Serpentine Green is a shopping centre that opened 8 February 1999 in the Hampton Hargate district of Southern Peterborough in England.

It is named after the nearby Serpentine Lake and the adjoining dual-carrigeway outside the centre "The Serpentine".

When it was built the Tesco outlet was a flagship branch, and the largest store in the UK, with a floor space of 130000 sqft, though larger stores have since been built. The centre comprises 34 shop units including branches of Next, M&S Food, Boots as well as many branches of other national retailers.

The centre also houses a food court and health centre/library in the Rotunda. A 2,100 space car park is provided for the large numbers of visitors the centre receives, especially in the run-up to Christmas.

The centre is situated off the A15 road from the A1139, Fletton Parkway, that skirts the south of Peterborough and runs between the centre and the Orton district of the city to the North.

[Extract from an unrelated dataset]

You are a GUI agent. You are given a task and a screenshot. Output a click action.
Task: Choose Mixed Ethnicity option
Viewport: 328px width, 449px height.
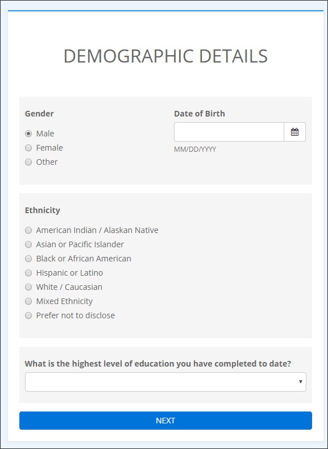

On 5 May 2011, the centre saw the opening of a new Mothercare store.

In November 2016, Serpentine Green commenced its first major redevelopment of the centre adding 2,300 m^{2} (25,000 sq. ft.) of space including a new mezzanine floor and outdoor seating area. Work is expected to finish in Summer 2017.
In 2019, Mothercare and WHSmith were closed and new shops will be coming soon.

==Management==
The shopping centre is owned by British Land.

==History==
The building is constructed on disused brick workings, from which the bricks known as flettons were made. The land was reclaimed, commencing in the 1960s, by building bunds of discarded and borrow clay, and infilling with a pulverised fuel ash slurry.

Following redevelopment in 2018, there were reports that the shopping centre smelt strongly of sewage.